Les termes de ces conventions collectives introduisent également – et pour la première fois – un mécanisme de partage des revenus commerciaux (diffuseurs, partenaires et sponsors), avec des bonus pour les rencontres à guichets fermés. Pour les tournois de moindre envergure, notamment ceux organisés par la fédération américaine, joueurs et joueuses percevront également des primes de match identiques. Pour les amicaux, les footballeuses et footballeurs toucheront des primes d’apparition et des bonus de performance dont la somme variera en fonction du résultat du match et du rang de l’adversaire.
«Juste valeur»
«Je ressens beaucoup de fierté pour les filles qui vont voir tout cela prendre forme et se voir reconnue à leur juste valeur plutôt que de devoir se battre pour cela. Mon père m’a toujours dit qu’on n’était pas censé être récompensé pour quelque chose que l’on est censé faire. Payer les hommes et les femmes équitablement est ce que l’on est censé faire, s’enthousiasme l’attaquante américaine Margaret Purce auprès du New York Times.
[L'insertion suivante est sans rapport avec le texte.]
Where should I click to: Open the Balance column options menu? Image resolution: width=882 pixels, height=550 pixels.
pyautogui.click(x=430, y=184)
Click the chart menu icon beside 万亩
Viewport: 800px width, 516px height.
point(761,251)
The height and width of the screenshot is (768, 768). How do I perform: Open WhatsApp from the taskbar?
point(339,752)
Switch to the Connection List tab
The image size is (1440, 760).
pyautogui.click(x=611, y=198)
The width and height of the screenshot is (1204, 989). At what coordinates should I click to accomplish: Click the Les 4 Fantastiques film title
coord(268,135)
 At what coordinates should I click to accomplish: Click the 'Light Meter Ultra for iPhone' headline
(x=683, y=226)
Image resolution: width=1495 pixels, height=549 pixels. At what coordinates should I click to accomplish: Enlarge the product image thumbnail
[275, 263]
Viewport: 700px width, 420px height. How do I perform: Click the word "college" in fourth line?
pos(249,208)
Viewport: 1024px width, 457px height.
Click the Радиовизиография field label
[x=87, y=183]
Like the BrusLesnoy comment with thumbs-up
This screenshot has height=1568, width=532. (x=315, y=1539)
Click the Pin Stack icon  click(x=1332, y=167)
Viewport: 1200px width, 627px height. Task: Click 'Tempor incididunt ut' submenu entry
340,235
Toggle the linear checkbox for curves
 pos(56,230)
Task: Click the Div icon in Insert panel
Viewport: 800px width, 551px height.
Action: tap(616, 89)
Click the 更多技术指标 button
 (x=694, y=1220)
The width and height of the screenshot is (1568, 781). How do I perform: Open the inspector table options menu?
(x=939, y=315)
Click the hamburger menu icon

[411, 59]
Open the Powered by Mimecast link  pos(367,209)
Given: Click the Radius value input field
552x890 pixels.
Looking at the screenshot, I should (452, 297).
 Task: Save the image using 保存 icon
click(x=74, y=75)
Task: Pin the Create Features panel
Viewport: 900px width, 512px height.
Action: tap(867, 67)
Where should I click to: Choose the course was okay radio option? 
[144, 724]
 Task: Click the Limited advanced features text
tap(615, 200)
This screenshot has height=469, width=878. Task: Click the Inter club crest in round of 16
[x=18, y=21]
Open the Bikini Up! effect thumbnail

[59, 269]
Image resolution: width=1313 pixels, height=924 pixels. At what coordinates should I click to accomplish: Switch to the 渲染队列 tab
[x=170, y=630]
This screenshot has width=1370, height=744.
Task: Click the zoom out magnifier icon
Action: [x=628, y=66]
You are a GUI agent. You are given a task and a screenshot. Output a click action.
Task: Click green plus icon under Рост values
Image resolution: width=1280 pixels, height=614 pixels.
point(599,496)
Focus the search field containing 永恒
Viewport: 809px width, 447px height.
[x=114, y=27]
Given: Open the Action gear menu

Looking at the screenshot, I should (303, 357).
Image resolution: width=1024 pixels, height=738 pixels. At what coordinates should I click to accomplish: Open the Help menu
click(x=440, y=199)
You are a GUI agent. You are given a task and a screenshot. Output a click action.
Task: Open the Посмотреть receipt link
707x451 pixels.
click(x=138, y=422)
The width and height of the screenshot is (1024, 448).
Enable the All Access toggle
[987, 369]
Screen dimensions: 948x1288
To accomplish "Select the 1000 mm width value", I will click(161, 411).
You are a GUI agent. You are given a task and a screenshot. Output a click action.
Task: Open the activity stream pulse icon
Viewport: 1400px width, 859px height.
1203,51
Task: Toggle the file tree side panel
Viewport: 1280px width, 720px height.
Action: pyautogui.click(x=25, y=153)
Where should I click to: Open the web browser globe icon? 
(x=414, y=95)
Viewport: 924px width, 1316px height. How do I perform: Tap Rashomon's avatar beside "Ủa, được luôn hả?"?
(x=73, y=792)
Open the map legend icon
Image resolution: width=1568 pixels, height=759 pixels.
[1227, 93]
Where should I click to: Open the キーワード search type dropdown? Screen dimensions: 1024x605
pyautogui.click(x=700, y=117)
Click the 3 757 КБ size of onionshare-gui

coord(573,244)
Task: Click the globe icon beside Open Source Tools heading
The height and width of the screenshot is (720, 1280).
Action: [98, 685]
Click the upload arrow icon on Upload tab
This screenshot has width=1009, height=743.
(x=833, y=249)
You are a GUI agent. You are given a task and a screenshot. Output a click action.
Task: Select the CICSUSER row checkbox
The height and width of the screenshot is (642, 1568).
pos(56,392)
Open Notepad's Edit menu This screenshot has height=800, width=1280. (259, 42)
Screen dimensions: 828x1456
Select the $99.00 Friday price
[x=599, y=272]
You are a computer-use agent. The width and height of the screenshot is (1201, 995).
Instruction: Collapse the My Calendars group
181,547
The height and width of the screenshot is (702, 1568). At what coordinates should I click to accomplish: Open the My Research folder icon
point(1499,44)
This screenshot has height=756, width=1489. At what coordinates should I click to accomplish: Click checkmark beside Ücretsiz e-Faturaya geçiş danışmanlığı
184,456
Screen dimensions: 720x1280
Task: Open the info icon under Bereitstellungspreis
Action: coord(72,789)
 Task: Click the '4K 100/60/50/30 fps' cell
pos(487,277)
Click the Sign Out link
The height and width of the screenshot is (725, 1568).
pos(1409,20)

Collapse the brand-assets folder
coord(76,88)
Donc je ne suis pas en train de donner des bons points, mais je suis reconnaissante pour cet accomplissement et pour toutes les personnes qui se sont réunies pour le faire.»
Désormais, Walker Zimmerman, défenseur du Nashville SC et membre du conseil de direction de l’association des joueurs de l’équipe nationale (USNSTPA), espère que l’accord «éveillera les autres au besoin de ce type de changement, et inspirera la Fifa et d’autres à travers le monde pour se diriger dans cette direction. […] Ils disaient que l’égalité salariale entre les hommes et les femmes n’était pas possible, mais cela ne nous a pas empêchés d’avancer et d’y parvenir».
Mise à jour : à 16 h 44 avec davantage de contexte sur cet accord et la situation internationale.